• Task to carry out
Exclude every picture. Output verbatim the lines from the one containing "Task: Click the zoom" to the end of the data.

(Screenshot grounding data)
>>>
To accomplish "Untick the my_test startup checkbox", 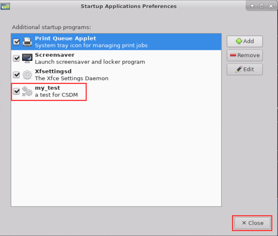I will 16,92.
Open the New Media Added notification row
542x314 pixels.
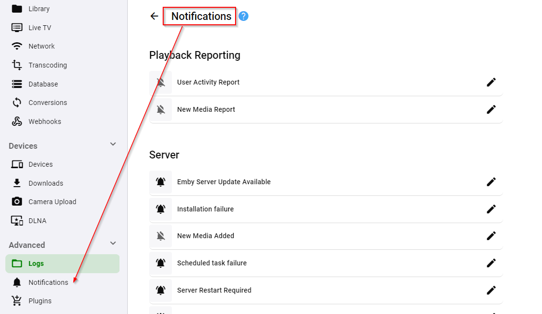point(205,236)
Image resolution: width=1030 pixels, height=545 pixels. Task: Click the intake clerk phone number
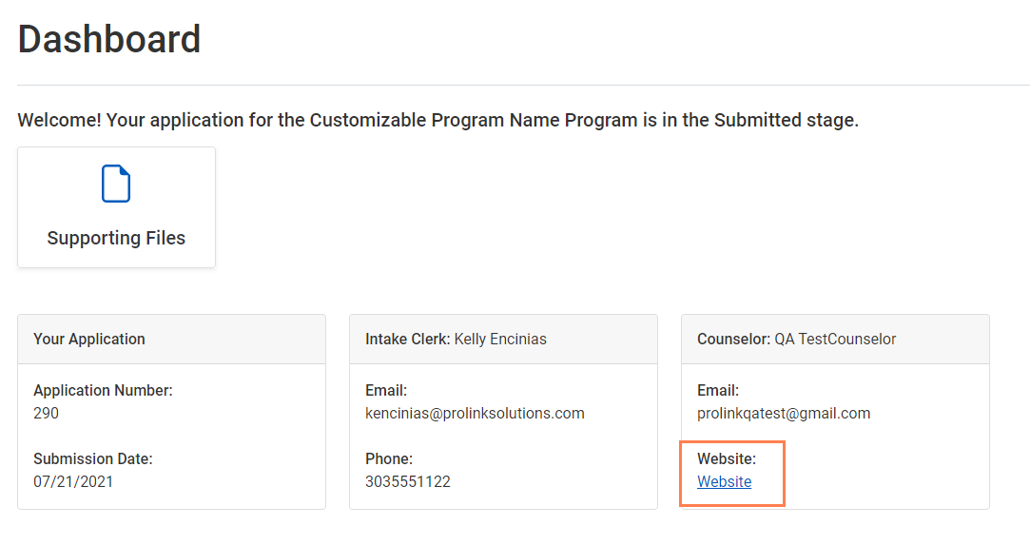pos(408,481)
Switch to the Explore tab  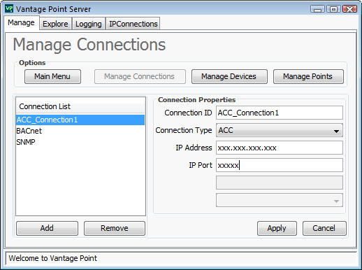point(55,24)
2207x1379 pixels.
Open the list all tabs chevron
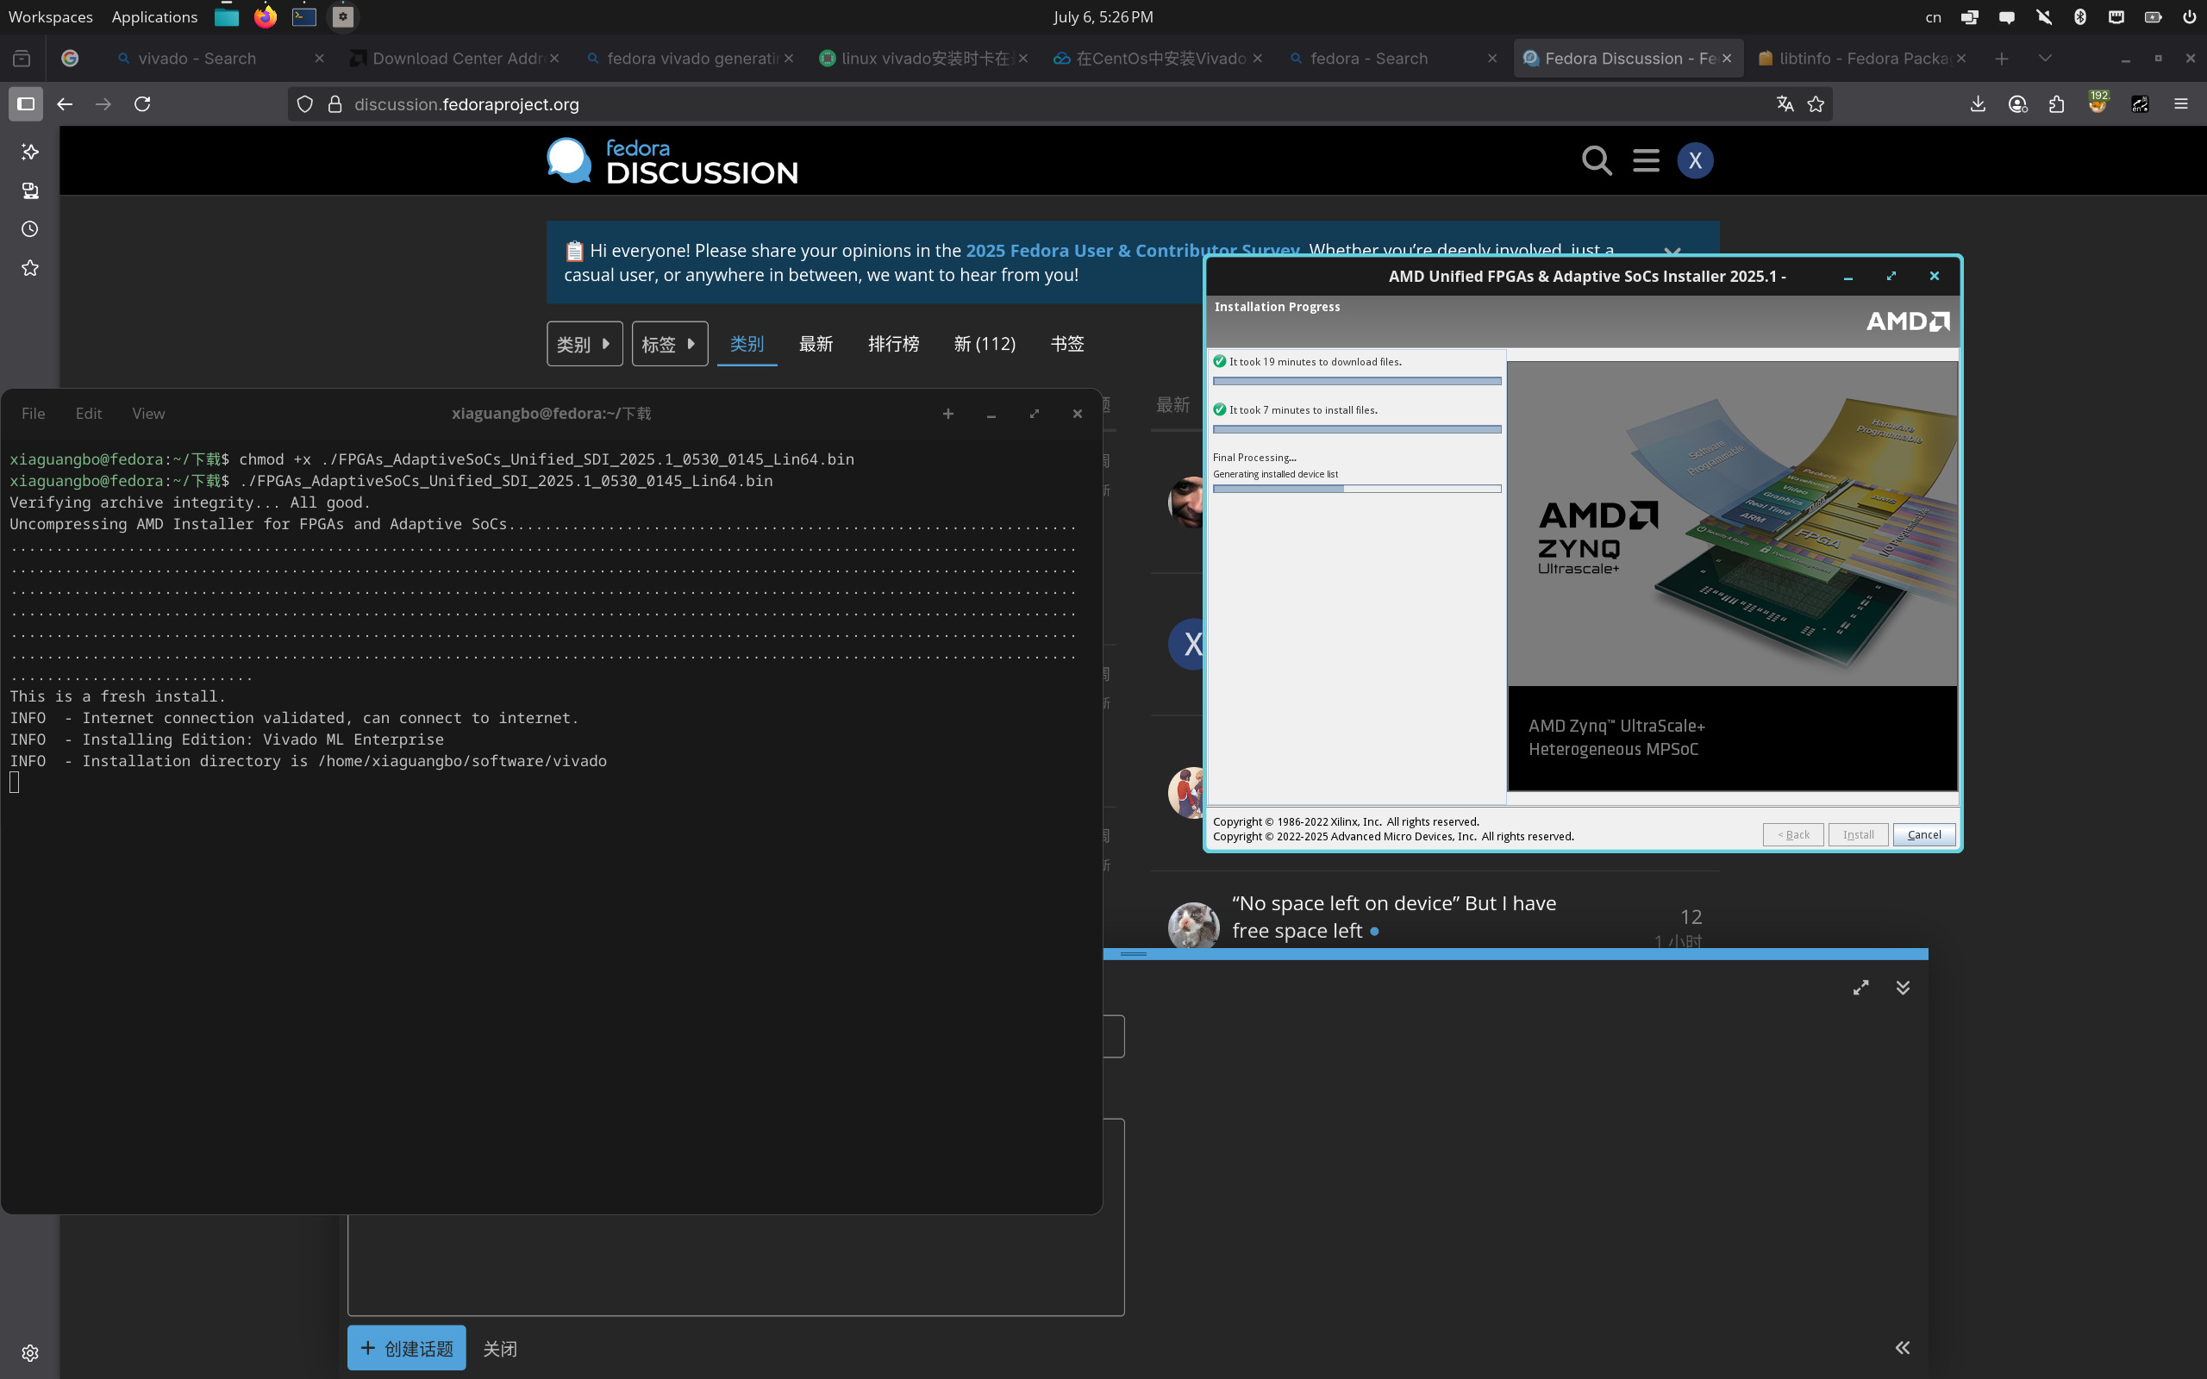tap(2045, 58)
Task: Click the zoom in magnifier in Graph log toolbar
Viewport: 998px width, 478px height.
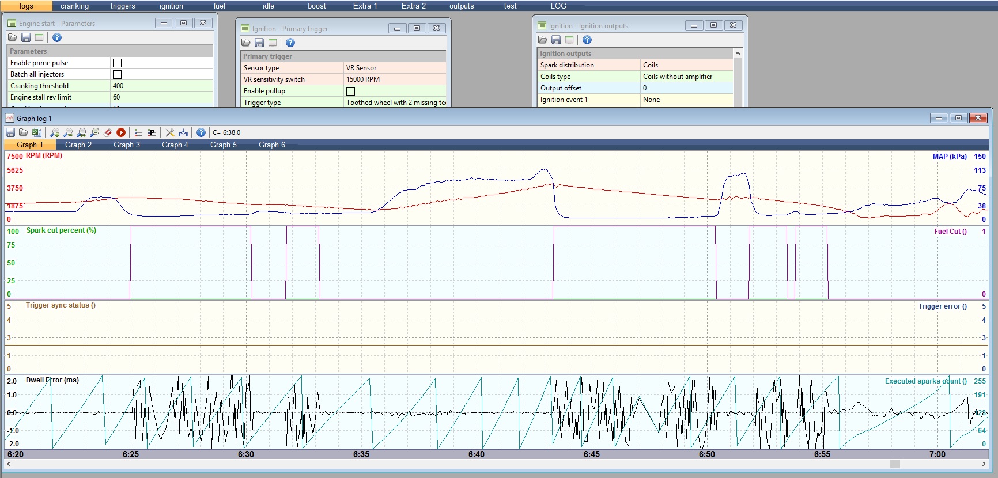Action: 55,132
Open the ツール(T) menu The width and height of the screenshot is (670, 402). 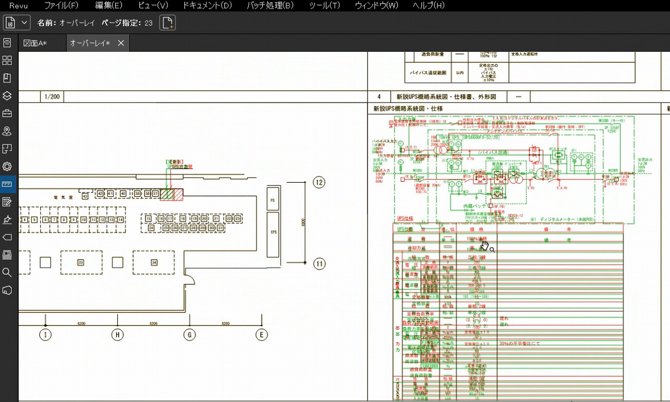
<<<
• Task solution
Task: Click the zoom in magnifier in Graph log toolbar
Viewport: 998px width, 478px height.
Action: 55,132
Open the ツール(T) menu The width and height of the screenshot is (670, 402). 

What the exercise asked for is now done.